In spite of a slowdown in China — and the economies of nations like Brazil that rely heavily on the export of commodities to China — institutional investors and their advisors remain bullish on emerging market equities.

Enthusiasm for this market has pushed up net inflows into emerging market equities from institutional investors and propelled this market category to number one in investment database research, according to data from Marietta, Georgia-based financial data firm eVestment.

During the first quarter of this year, institutional investors were responsible for $9.3 billion in net inflows into assets in emerging market equity (all cap equities), one of 369 categories used by eVestment to segment 53,000 investment vehicles around the world.

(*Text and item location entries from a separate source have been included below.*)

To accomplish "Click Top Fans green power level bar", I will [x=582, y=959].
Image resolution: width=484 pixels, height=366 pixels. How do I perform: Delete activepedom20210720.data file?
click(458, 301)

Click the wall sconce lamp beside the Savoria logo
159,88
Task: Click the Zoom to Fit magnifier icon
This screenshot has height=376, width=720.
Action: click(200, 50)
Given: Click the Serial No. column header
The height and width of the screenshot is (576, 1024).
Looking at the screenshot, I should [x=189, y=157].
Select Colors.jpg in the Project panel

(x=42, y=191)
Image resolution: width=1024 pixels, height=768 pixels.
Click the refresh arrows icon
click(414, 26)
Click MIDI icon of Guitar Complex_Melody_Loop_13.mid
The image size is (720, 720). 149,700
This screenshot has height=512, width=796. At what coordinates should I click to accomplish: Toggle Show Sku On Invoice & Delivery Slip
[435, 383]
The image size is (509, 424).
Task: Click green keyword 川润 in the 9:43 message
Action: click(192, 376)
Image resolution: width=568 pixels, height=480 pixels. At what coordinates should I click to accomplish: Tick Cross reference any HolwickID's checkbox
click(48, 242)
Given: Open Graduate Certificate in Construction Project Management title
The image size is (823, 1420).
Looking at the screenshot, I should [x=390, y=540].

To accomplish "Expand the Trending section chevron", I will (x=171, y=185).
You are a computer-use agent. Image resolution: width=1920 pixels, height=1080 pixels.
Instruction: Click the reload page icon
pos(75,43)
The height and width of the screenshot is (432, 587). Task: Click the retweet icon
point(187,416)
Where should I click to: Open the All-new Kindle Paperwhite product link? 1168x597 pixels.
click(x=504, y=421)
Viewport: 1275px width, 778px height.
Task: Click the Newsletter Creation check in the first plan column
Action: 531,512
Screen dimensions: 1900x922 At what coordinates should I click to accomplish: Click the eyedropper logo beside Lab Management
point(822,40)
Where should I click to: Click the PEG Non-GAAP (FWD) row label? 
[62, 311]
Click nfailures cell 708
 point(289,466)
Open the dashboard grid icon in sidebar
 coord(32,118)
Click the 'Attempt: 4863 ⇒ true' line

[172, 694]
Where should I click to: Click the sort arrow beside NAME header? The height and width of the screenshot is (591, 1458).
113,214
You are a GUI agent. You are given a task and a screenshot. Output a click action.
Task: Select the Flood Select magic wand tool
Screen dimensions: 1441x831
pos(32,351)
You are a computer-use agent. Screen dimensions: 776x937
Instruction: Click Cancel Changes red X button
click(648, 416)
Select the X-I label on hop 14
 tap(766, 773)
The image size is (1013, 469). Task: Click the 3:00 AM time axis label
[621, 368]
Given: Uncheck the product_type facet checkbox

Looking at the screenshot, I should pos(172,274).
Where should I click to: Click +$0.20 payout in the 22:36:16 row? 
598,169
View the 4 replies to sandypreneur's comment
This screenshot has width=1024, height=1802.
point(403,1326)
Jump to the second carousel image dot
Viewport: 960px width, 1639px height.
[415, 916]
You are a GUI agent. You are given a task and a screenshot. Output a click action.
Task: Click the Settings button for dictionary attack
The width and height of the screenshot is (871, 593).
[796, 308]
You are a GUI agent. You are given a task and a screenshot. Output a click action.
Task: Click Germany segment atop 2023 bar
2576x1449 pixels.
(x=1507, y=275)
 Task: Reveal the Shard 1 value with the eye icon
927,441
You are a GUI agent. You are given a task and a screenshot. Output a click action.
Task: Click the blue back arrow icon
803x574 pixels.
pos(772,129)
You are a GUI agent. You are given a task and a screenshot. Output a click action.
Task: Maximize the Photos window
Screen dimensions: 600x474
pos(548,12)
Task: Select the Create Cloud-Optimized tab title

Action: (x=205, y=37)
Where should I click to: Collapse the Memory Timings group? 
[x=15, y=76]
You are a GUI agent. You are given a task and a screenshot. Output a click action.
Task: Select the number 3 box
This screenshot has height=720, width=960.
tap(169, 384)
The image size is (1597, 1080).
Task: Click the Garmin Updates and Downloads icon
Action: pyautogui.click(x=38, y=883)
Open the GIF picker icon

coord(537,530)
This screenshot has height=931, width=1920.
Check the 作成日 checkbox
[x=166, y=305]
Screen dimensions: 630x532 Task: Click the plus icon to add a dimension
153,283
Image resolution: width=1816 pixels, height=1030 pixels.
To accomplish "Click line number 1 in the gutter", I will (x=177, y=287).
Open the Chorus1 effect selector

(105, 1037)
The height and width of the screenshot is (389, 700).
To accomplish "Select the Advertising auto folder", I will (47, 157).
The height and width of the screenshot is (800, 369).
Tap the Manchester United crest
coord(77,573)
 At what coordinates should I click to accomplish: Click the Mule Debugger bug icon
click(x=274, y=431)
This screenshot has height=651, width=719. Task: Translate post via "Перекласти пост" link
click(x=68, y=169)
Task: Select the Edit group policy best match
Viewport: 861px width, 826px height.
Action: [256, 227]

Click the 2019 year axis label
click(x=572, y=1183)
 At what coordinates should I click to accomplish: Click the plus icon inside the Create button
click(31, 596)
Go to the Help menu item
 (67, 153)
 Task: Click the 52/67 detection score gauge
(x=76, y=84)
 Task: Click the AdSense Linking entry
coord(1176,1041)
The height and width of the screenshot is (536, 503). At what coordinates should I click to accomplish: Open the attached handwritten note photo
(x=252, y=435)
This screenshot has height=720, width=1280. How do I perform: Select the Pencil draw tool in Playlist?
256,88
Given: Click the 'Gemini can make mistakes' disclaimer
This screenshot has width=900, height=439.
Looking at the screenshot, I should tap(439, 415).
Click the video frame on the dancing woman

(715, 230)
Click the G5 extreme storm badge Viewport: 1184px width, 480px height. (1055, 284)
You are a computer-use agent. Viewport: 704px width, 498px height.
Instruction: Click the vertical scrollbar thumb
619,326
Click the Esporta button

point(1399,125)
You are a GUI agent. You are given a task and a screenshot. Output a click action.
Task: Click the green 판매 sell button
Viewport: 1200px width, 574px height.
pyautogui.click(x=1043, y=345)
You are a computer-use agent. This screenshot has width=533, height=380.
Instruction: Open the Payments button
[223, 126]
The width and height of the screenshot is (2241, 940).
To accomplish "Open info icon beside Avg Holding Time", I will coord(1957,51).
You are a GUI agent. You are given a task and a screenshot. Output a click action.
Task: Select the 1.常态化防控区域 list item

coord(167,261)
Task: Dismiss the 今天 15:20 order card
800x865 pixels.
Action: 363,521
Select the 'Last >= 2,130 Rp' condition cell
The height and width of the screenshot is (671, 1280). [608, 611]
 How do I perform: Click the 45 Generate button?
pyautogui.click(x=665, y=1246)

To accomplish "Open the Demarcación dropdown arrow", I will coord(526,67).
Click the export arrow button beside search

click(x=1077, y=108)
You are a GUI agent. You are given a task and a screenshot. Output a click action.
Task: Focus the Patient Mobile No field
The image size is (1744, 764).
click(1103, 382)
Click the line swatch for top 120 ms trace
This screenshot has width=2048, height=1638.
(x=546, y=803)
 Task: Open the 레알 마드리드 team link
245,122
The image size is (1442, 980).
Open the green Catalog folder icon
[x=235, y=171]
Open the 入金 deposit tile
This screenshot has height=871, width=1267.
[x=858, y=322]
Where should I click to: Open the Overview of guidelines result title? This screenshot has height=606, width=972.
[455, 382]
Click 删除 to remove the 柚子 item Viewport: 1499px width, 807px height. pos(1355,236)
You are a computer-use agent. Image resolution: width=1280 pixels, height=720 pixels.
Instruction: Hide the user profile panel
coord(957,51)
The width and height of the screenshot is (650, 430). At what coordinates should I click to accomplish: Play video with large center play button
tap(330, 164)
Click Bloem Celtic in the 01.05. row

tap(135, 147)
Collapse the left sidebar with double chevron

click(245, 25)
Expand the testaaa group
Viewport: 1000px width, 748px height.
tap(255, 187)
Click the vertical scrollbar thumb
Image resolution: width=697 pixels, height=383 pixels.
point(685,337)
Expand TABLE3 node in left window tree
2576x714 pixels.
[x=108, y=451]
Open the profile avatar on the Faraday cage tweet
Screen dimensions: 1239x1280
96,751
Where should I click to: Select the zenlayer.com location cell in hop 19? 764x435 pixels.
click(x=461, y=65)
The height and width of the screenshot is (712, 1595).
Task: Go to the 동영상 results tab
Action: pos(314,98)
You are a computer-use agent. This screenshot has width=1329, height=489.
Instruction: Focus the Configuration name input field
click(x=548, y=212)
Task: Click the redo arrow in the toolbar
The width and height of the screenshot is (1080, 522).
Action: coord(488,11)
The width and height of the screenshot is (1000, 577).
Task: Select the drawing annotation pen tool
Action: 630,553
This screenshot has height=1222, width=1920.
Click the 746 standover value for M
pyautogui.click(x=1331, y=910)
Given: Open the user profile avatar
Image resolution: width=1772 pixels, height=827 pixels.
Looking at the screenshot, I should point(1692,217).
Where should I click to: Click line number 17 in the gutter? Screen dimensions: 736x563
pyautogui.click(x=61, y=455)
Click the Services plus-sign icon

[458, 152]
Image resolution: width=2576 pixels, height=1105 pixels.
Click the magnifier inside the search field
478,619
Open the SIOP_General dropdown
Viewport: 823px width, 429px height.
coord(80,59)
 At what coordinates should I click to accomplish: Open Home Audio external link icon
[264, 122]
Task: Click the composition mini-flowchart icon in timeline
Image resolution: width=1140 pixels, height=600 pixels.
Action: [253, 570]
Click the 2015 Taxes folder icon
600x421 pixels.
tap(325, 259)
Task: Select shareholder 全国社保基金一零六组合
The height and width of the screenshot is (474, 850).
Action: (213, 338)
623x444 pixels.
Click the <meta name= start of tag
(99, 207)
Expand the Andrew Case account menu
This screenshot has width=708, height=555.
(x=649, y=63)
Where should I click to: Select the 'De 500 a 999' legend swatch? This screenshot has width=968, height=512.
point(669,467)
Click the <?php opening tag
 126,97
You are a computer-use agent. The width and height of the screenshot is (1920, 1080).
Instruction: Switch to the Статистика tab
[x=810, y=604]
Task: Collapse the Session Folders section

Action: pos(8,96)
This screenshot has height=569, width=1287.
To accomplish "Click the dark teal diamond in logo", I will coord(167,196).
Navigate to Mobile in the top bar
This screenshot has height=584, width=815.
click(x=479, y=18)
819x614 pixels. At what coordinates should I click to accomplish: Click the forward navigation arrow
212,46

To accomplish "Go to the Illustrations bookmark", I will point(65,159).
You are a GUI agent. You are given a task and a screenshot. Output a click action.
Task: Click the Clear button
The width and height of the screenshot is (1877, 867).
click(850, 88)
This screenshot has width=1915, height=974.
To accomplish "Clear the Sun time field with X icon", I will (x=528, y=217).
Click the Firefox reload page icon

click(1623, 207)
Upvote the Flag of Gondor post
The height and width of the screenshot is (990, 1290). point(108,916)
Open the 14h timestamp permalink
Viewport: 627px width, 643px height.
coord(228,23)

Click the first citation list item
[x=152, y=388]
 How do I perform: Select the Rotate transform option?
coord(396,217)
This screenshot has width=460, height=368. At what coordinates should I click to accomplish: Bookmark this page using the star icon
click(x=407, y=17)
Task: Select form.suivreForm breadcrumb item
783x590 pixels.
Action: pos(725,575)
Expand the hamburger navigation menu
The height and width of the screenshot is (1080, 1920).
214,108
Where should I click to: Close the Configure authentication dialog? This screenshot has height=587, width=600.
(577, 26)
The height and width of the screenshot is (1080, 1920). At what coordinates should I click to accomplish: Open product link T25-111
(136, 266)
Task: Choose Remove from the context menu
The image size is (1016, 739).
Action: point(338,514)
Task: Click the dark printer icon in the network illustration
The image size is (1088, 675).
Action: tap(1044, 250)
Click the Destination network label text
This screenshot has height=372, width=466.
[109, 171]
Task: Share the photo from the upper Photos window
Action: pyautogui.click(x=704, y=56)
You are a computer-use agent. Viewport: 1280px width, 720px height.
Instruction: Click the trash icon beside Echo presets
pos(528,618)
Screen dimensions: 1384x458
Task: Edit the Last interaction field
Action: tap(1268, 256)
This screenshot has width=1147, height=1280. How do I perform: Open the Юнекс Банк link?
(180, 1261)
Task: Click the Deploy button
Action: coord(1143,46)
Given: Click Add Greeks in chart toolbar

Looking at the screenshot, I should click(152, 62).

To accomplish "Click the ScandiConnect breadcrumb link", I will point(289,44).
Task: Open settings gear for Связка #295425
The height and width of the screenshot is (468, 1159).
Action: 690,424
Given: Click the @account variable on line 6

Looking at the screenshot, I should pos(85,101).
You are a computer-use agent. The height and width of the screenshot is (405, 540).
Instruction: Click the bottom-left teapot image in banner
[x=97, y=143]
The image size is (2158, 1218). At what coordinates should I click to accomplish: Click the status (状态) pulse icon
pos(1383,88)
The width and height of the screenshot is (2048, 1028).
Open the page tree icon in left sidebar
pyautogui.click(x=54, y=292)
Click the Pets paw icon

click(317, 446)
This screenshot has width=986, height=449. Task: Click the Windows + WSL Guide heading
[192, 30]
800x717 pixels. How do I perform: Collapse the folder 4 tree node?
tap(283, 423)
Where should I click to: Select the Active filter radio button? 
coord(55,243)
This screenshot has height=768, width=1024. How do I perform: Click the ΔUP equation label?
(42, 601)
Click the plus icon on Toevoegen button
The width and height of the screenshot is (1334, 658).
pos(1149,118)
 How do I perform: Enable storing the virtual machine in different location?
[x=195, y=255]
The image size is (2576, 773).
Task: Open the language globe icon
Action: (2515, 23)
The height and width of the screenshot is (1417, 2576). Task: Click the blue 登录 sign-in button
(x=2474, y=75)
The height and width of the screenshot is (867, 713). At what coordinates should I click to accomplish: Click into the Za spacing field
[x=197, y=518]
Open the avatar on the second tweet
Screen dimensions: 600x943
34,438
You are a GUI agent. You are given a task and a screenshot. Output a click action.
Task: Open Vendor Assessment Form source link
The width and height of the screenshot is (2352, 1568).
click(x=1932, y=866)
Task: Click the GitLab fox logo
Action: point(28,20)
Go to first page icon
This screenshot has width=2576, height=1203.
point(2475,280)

eVestment Emerging Mkts All Cap Equity:
Gross Inflows, Gross Outflows and Net Flows

Chart 1
Source: eVestment

The $9.3 billion first quarter surge is more than double the pace of the $4.1 billion net inflows in the fourth quarter of 2012 and is the second highest quarterly inflow of funds into emerging market equity (all cap equities) since the beginning of the recovery. Quarterly net inflow peaked at $11.0 billion in the fourth quarter of 2010.

Not all emerging market equity categories attracted significant new fund flows from institutional investors. For example, emerging markets passive equity received $707.4 million of net inflows in the first quarter. There was even less – $39.3 million – in net inflows into emerging markets small cap. And emerging market large cap assets had net outflow of $2.8 billion to institutional investors.